[START Excerpted records]

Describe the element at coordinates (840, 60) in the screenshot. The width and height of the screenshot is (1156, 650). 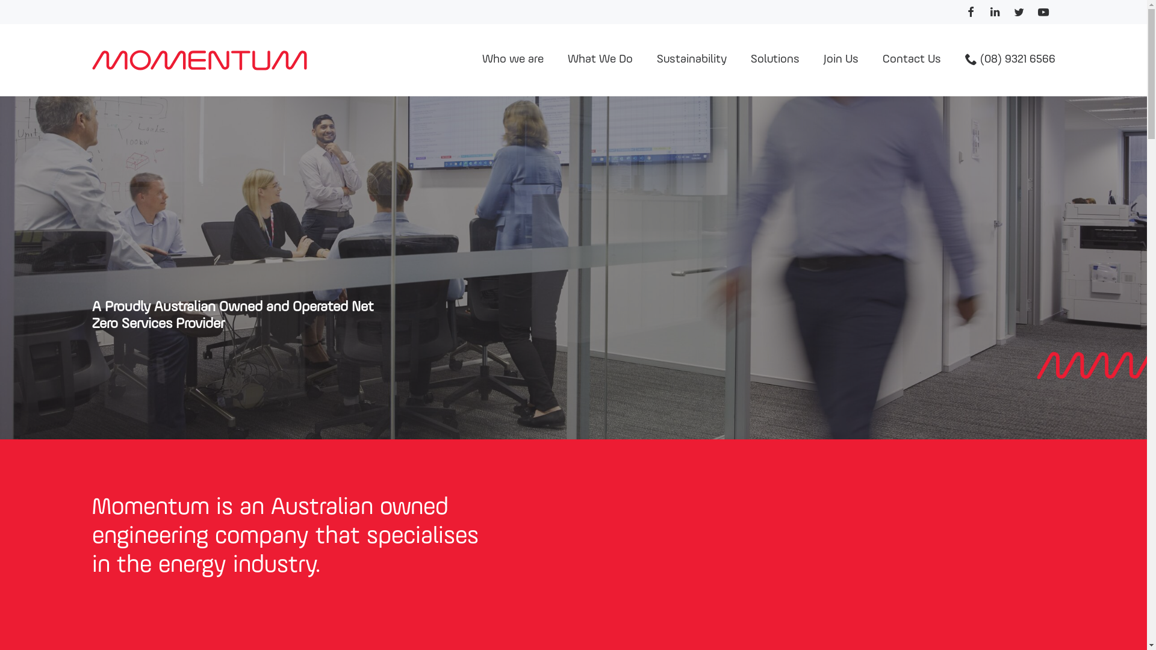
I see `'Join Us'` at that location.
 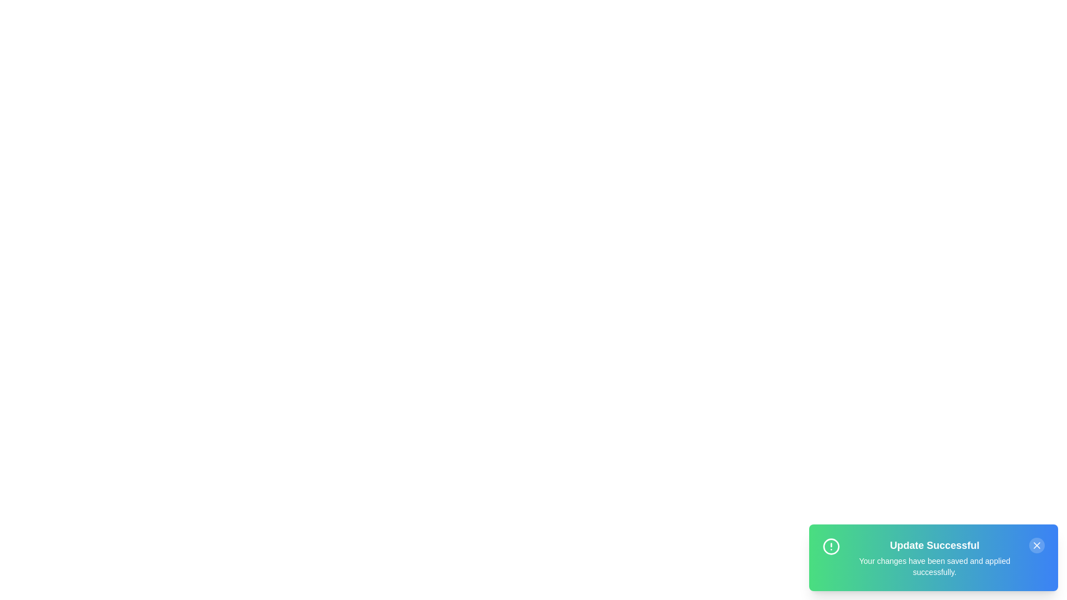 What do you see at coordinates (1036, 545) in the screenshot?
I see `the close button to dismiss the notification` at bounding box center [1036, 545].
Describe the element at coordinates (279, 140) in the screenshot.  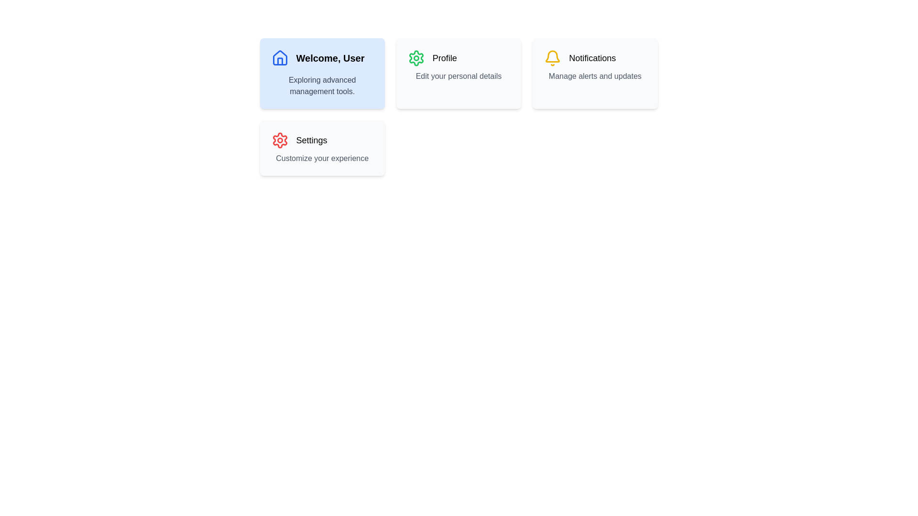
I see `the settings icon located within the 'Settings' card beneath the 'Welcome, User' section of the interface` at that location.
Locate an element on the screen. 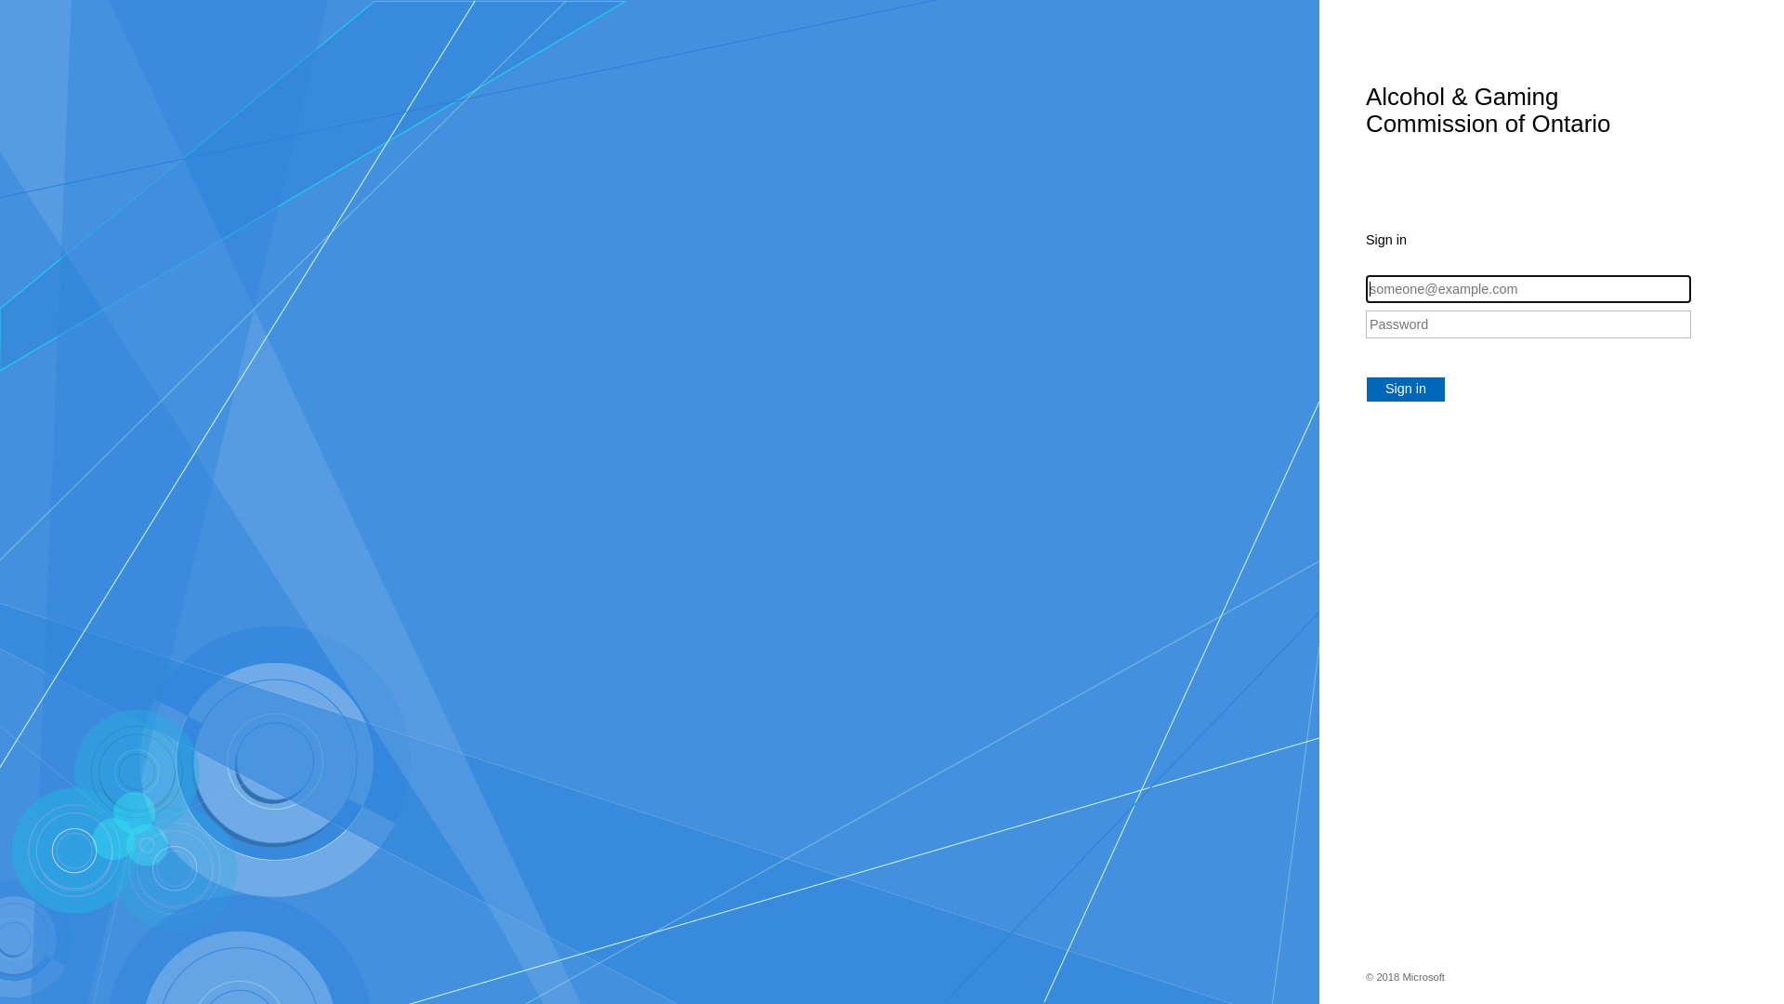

[END Excerpted records]

● **Your objective**: Could you copy the stretch of lines from the one containing "What do you" through the one containing "settings icon located", both included, reproducing them word for word and leaving the pictures out?

● **The solution**:
  What do you see at coordinates (1036, 545) in the screenshot?
I see `the close button to dismiss the notification` at bounding box center [1036, 545].
Describe the element at coordinates (279, 140) in the screenshot.  
I see `the settings icon located within the 'Settings' card beneath the 'Welcome, User' section of the interface` at that location.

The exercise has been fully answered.